L’École d’Urbanisme de Paris se mobilise !

Le 5 décembre 2019 démarrait en France un mouvement interprofessionnel inédit contre la réforme brutale du système des retraites. D’abord visible dans les transports, il en est aujourd’hui à plus de deux mois de grève, mobilise des secteurs inattendus comme l’opéra, les avocats ou la french tech et multiplie les manifestations nationales comme les actions symboliques… À l’université aussi, ce mouvement fait des émules. Déjà inquiets de la dégradation des conditions de travail et d’études, les membres des universités s’alarment de l’annonce d’une Loi « darwinienne » de Programmation Pluriannuelle de la Recherche (LPPR). Fondée sur les principes de managérialisation du service public, de compétition des unités de recherche et de précarisation des carrières, elle soulève l’opposition d’une partie croissante de l’enseignement supérieur et la recherche[1] qui y reconnaît la même vision du monde que dans le projet retraite. 

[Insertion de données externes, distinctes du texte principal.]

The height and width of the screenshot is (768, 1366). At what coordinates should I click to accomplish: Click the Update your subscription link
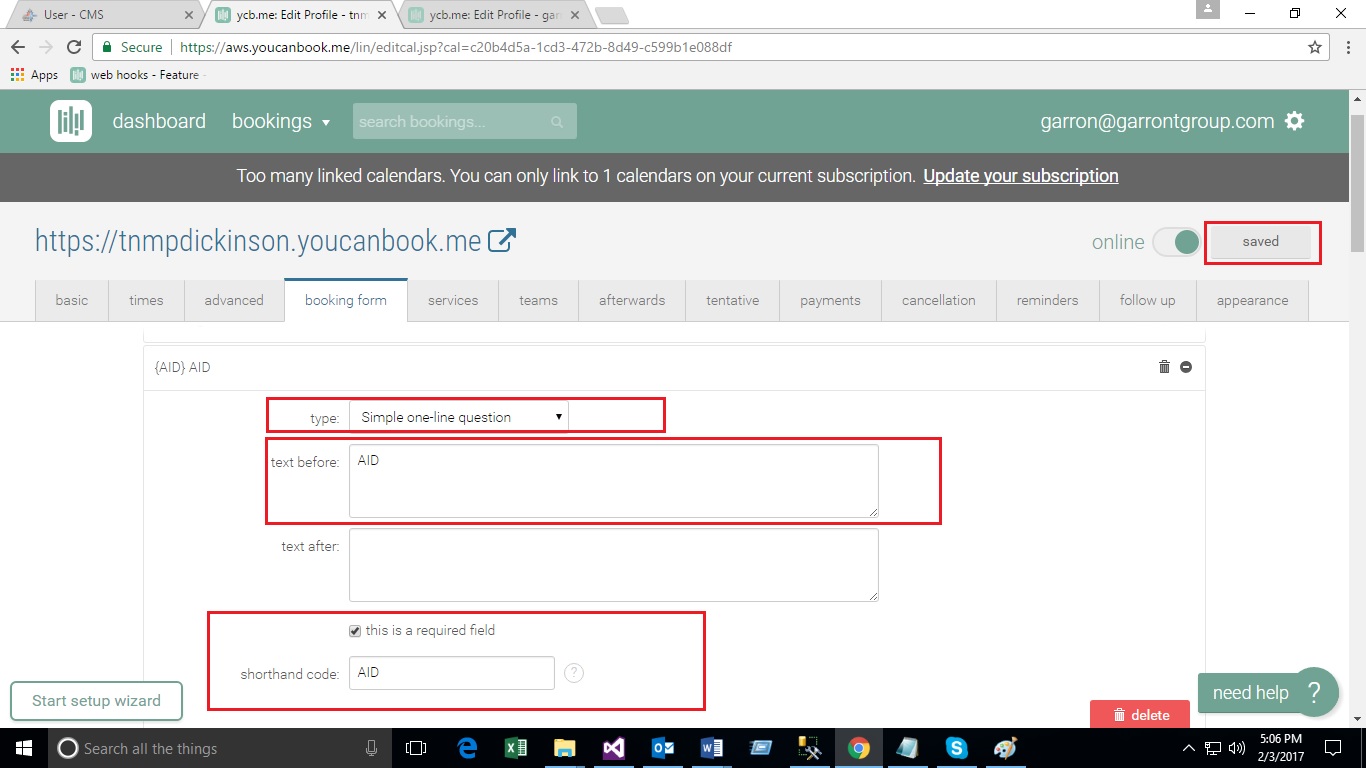click(x=1020, y=176)
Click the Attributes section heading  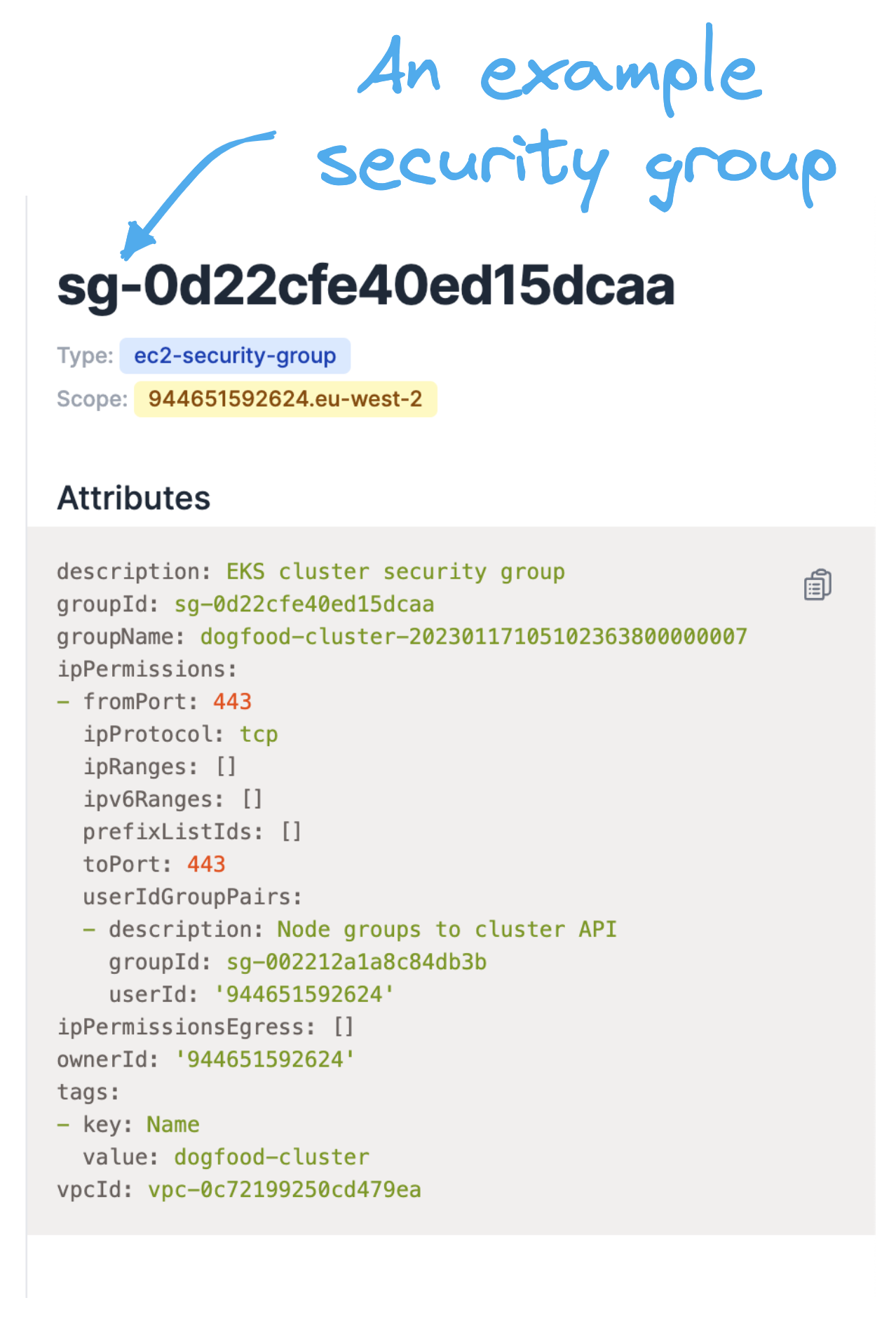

À l’École d’Urbanisme de Paris (EUP), c’est finalement début janvier 2020 qu’un mouvement collectif de contestation s’est enclenché réunissant personnel de tous statuts et étudiant·e·s. Une première assemblée générale se tient le 14 et nous votons la grève de l’enseignement, de la recherche, du travail administratif et des études. 

Faire grève : réflexions et incertitudes

Une fois la grève votée, tout reste à dire. On pensait avoir décidé et, désillusion, on ne sait pas de quoi. Être d’accord sur le désaccord ne dit pas comment l’exprimer… Alors qu’est-ce qu’on fait ?  Puisque la loi en préparation porte sur la recherche, arrêtons nos activités de recherche ! Mais à quoi bon ? Car qui s’en souciera si ce n’est soi-même ? Chaque personne envisage la modalité efficace, celle qui sera visible et pourra gripper la machine : comment faire grève, se faire entendre, sans se tirer une balle dans le pied et pénaliser les autres et la collégialité défendue ? La difficulté est d’autant plus grande que chacun·e se sent engagé·e dans une multiplicité d’arènes et de collectifs (projets de recherche, de publication collectifs, comités éditoriaux, commissions de recrutement, comités d’évaluation, etc.) qu’on ne veut pénaliser, lâcher, mettre en péril.  Et que dire des risques que prennent les collègues qui ne sont pas titulaires ? Parmi les premier·e·s à s’inquiéter des réformes annoncées, ielles sont un certain nombre à être très mobilisé·e·s. Mais cet engagement est évidemment coûteux et pour certain·e·s, impossible, alors qu’ielles sont pressurisé·e·s à maximiser publications, projets de recherche ou enseignement afin de candidater aux rares postes encore offerts.

De fait, la modalité de grève la plus visible reste l’arrêt des cours. Là encore, est-ce la bonne modalité ? S’ils constituent la partie la plus visible de l’activité de l’enseignant·e-chercheur·e, les cours ne sont que la partie immergée de l’iceberg : que faire des suivis multiples et personnalisés des étudiant·e·s, de l’accompagnement des ateliers contractés avec des partenaires extérieurs, de la coordination des formations, etc. ?  Et si l’objectif est bel et bien d’exercer un rapport de force avec le gouvernement, ce ne sont pas seulement les enseignements qui devraient être suspendus mais tout le fonctionnement de l’université et donc – allons jusqu’au bout du raisonnement ! – la diplomation et la sélection des promotions à venir. Voilà un scénario radical inenvisageable pour les personnes aujourd’hui sont embarqués dans le mouvement ; d’assemblée générale en assemblée générale, de comité pédagogique en conseil de gestion, deux mots d’ordre sont répétés : ne pas pénaliser les étudiant·e·s et ne pas fragiliser nos formations. La question de la juste modalité de grève reste donc toute entière. Et nombre de collègues engagés se sentent incapables d’adopter des postures radicales, pris dans des conflits de loyautés parce que pleinement engagés dans un secteur public de l’enseignement et la recherche.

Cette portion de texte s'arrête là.